§ **Given passage**
Cue use is the cognitive process of gathering information from the external environment and using it to make a decision (Olson, 1978). There are many cues available in the shopping environment (e.g., labels/signs and the merchandise itself), which the consumer could use to make product assessments or a purchase decision. Olson (1972) categorized cues as either intrinsic (e.g., product ingredients or the product itself) or extrinsic (e.g., price, brand, package, etc.). He also posited a two-step cue assessment theory in which consumers first identify important cues before using them in judgments. Decades of consumer research has documented the persistent impact that price has on product perceptions (Dodds et al., 1991; Gabor and Granger, 1961; Janakiraman et al., 2006; Rao, 2005; Vanhuele et al., 2006). Other extrinsic cues such as brand (Allison and Uhl, 1964; Richardson et al., 1994) and packaging (Koutsimanis et al., 2012; McDaniel and Baker, 1977) are often also assessed when consumers make product choices.
With respect to plant purchasing, plant quality is nearly always identified as an important purchase factor to consumers (Behe and Barton, 2000; Hudson et al., 1997; Klingeman et al., 2004). Because plants are sold with very little packaging and often do not have brand names, consumers mainly use intrinsic cues (the plant themselves) and extrinsic cues (tags or signs when available) in the purchase decision. Understanding the consumer segment that uses each type of cue can help retailers improve the shopping process, which may lead to greater customer satisfaction and improved sales.

§ **Required actions**
[a] Edit the passage on cue use by writing out the stretch from "With respect to" through "and improved sales." again, with "retailers" replaced by "sellers".
[b] Answer these questions using the passage on cue use:
(i) Into which two categories did Olson (1972) sort cues?
(ii) What is nearly always identified as an important purchase factor to consumers buying plants?
(iii) What two features of how plants are sold lead consumers to rely mainly on the plants themselves and on tags or signs?

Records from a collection
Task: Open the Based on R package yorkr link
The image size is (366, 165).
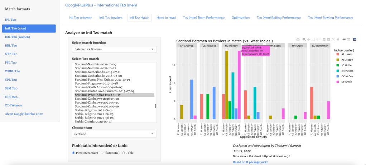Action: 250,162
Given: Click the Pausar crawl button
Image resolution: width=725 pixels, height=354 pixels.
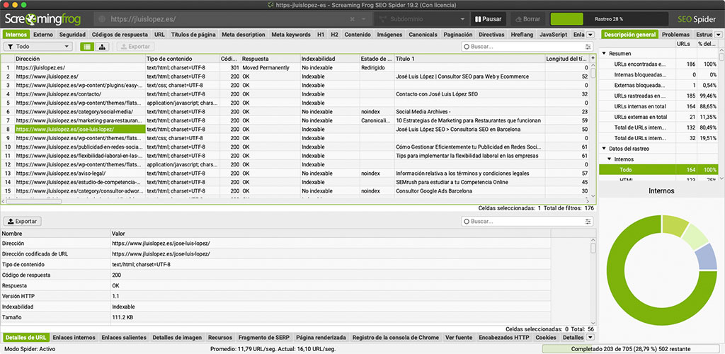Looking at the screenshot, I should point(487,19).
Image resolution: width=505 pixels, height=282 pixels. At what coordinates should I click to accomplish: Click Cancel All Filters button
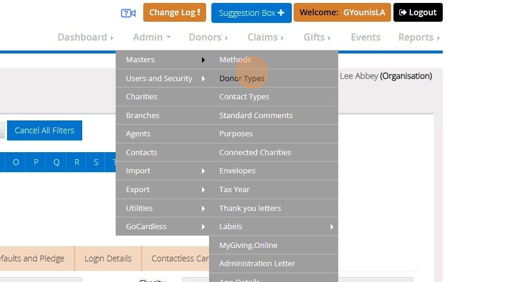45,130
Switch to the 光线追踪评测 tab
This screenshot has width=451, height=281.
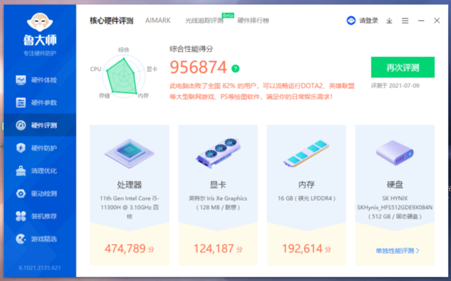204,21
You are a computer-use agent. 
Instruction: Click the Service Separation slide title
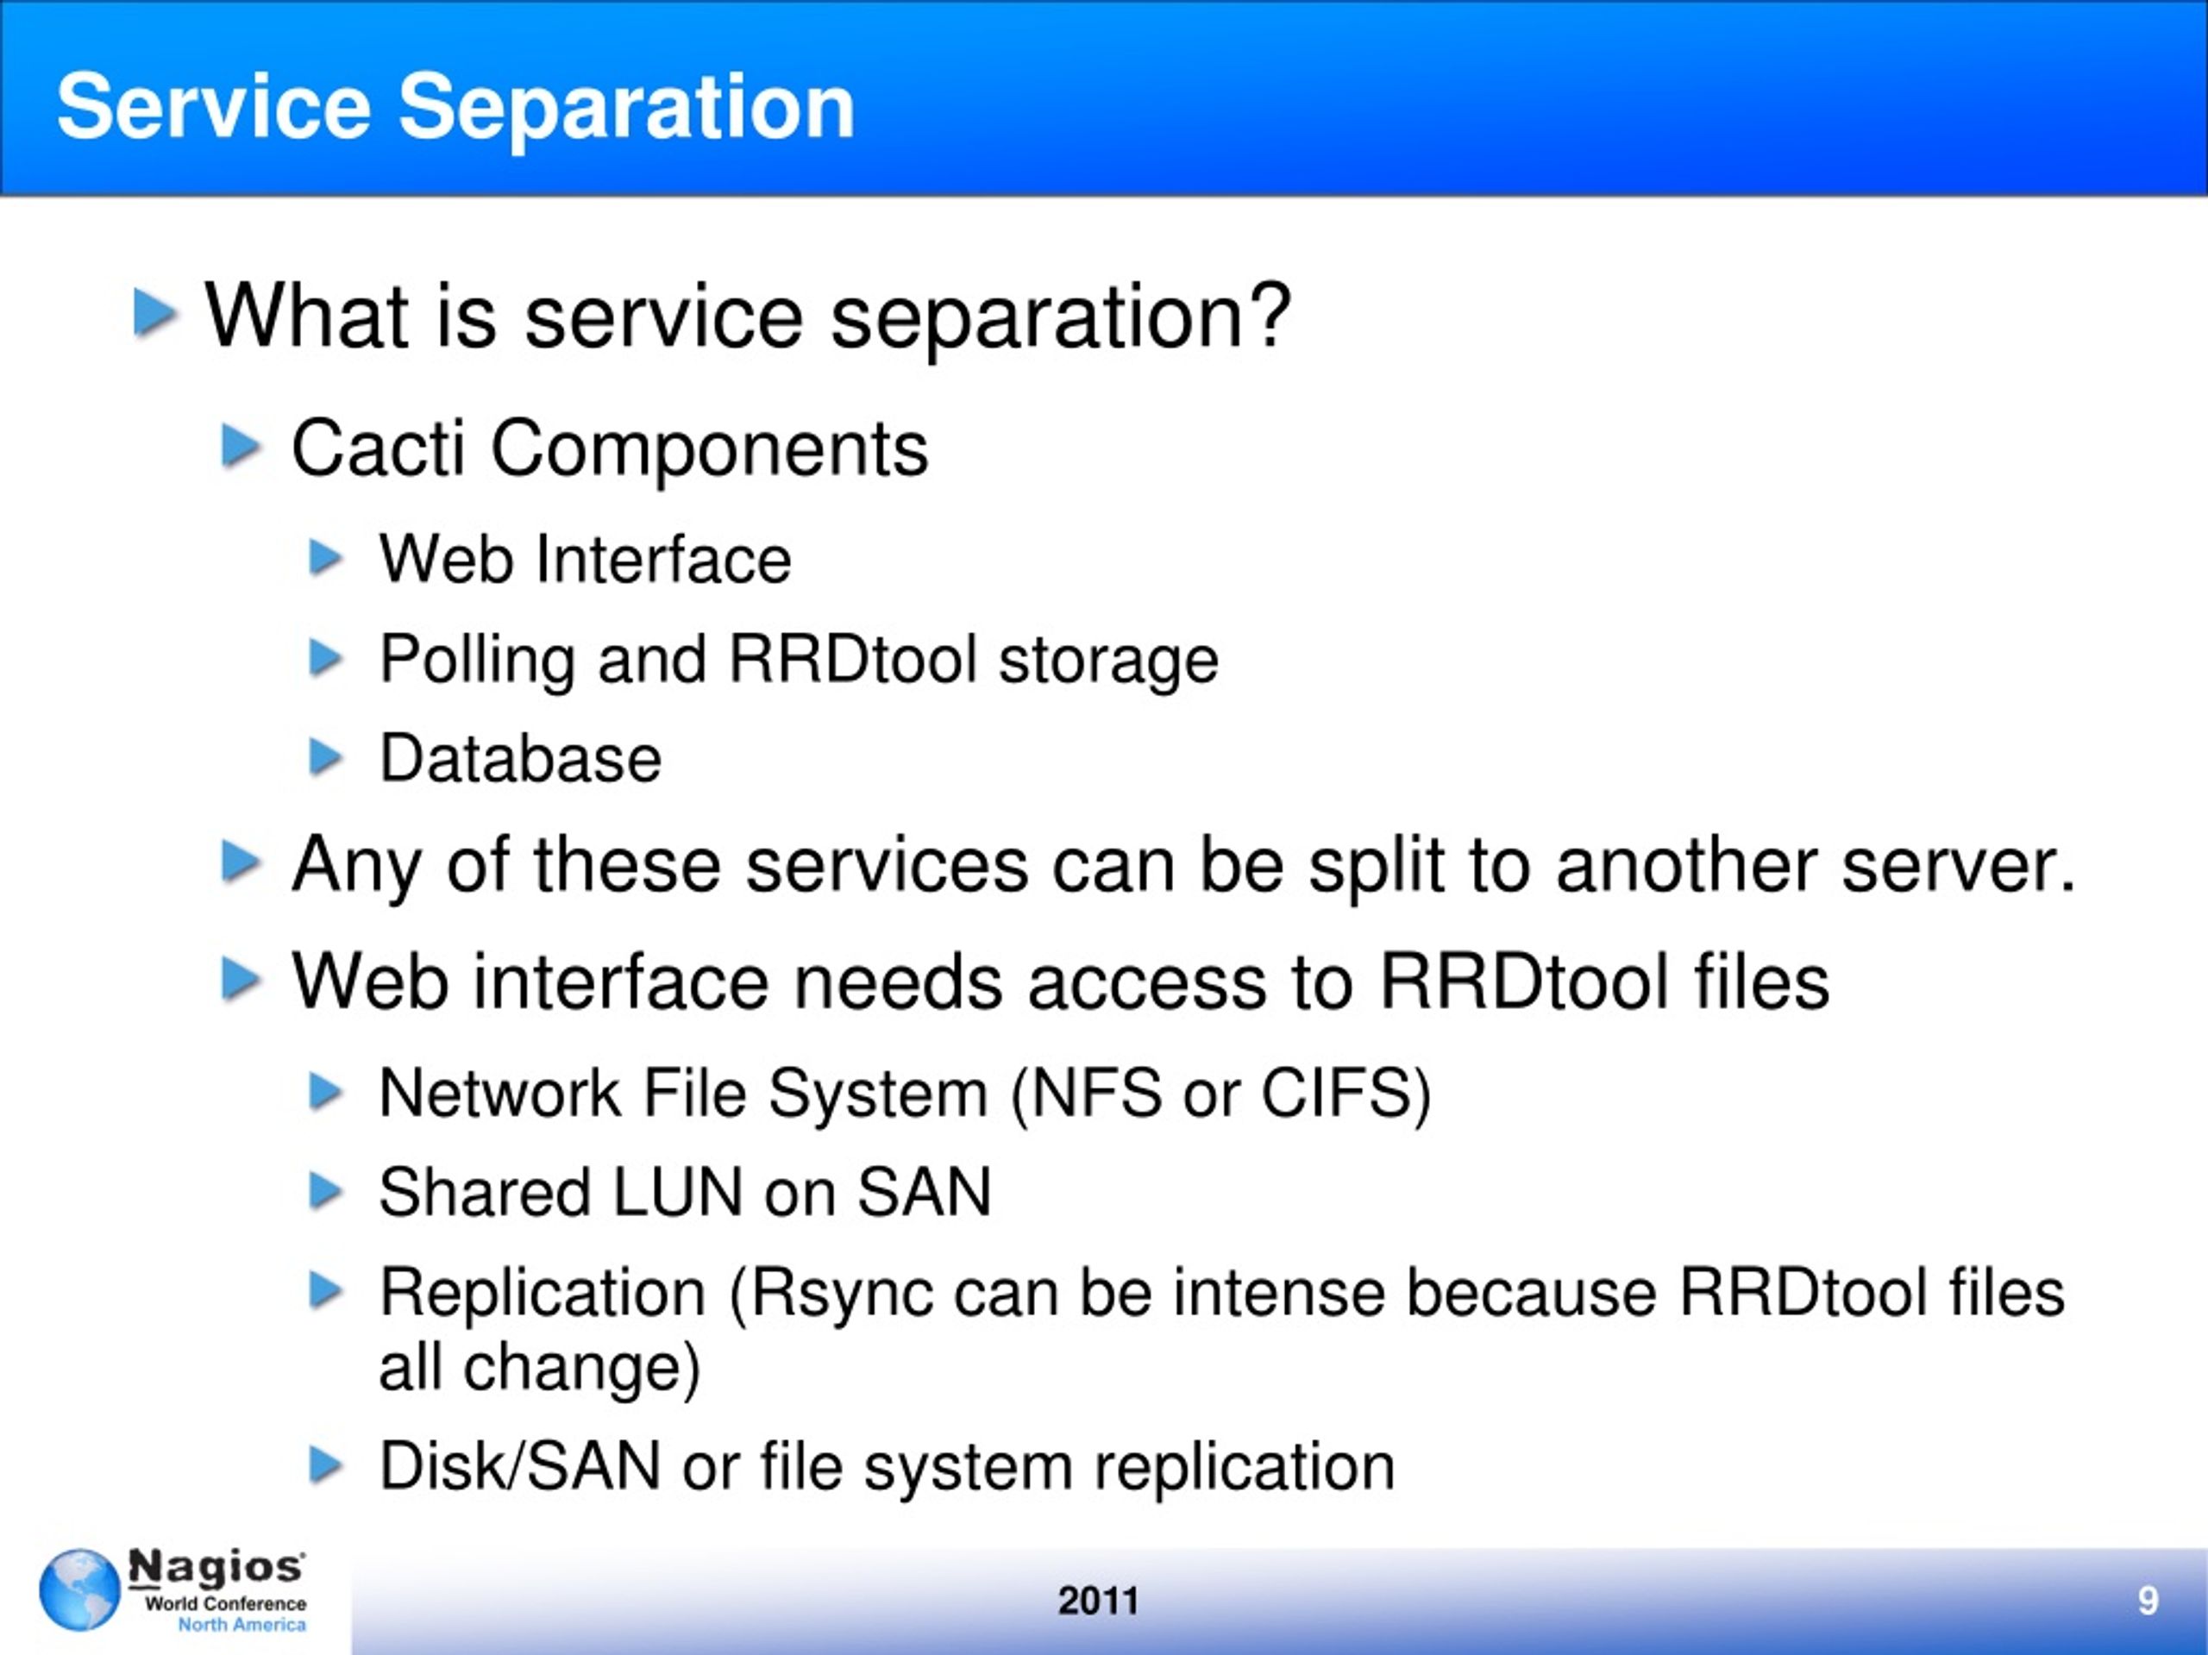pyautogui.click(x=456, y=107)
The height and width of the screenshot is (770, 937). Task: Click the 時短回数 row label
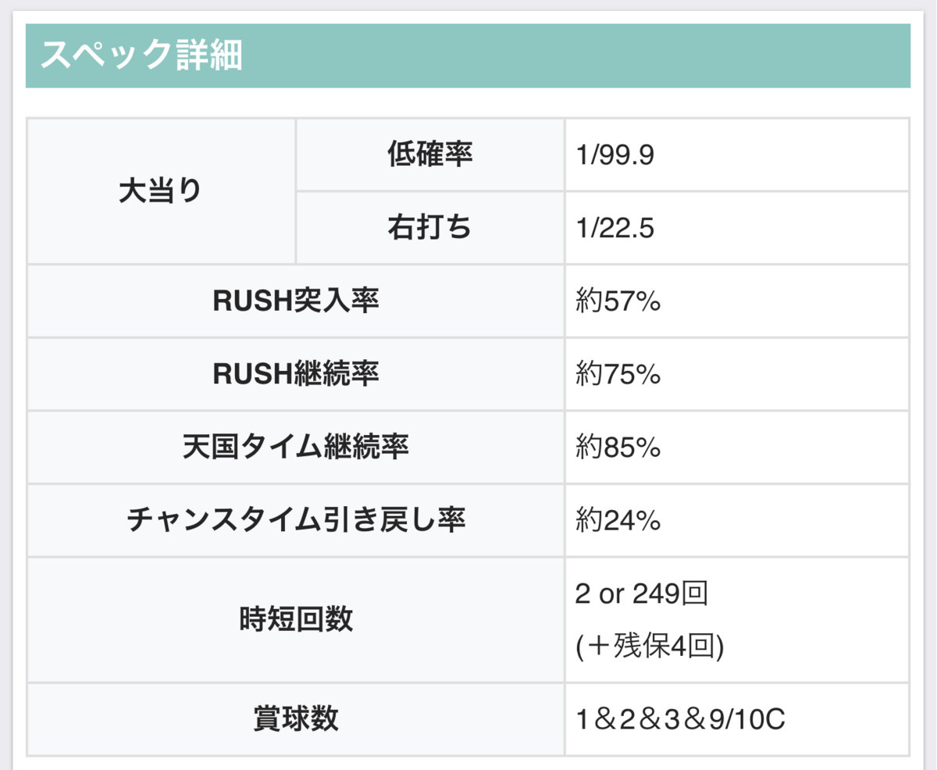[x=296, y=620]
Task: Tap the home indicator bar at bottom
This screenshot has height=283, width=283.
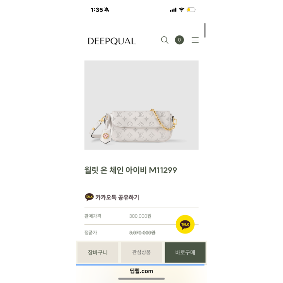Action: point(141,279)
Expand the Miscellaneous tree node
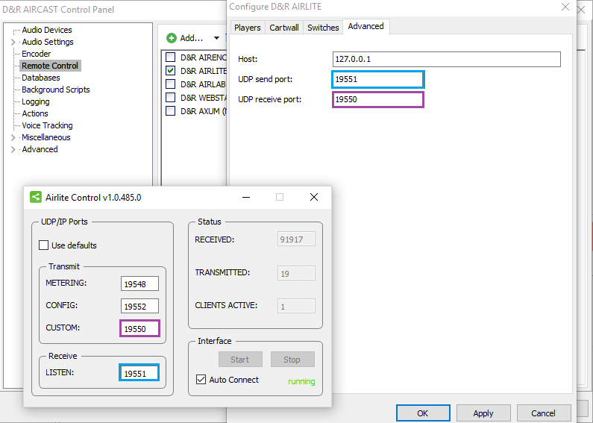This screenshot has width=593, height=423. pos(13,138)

§ **Solution set**
[a]
With respect to plant purchasing, plant quality is nearly always identified as an important purchase factor to consumers (Behe and Barton, 2000; Hudson et al., 1997; Klingeman et al., 2004). Because plants are sold with very little packaging and often do not have brand names, consumers mainly use intrinsic cues (the plant themselves) and extrinsic cues (tags or signs when available) in the purchase decision. Understanding the consumer segment that uses each type of cue can help sellers improve the shopping process, which may lead to greater customer satisfaction and improved sales.

[b]
(i) Intrinsic and extrinsic.
(ii) Plant quality.
(iii) Plants are sold with very little packaging and often do not have brand names.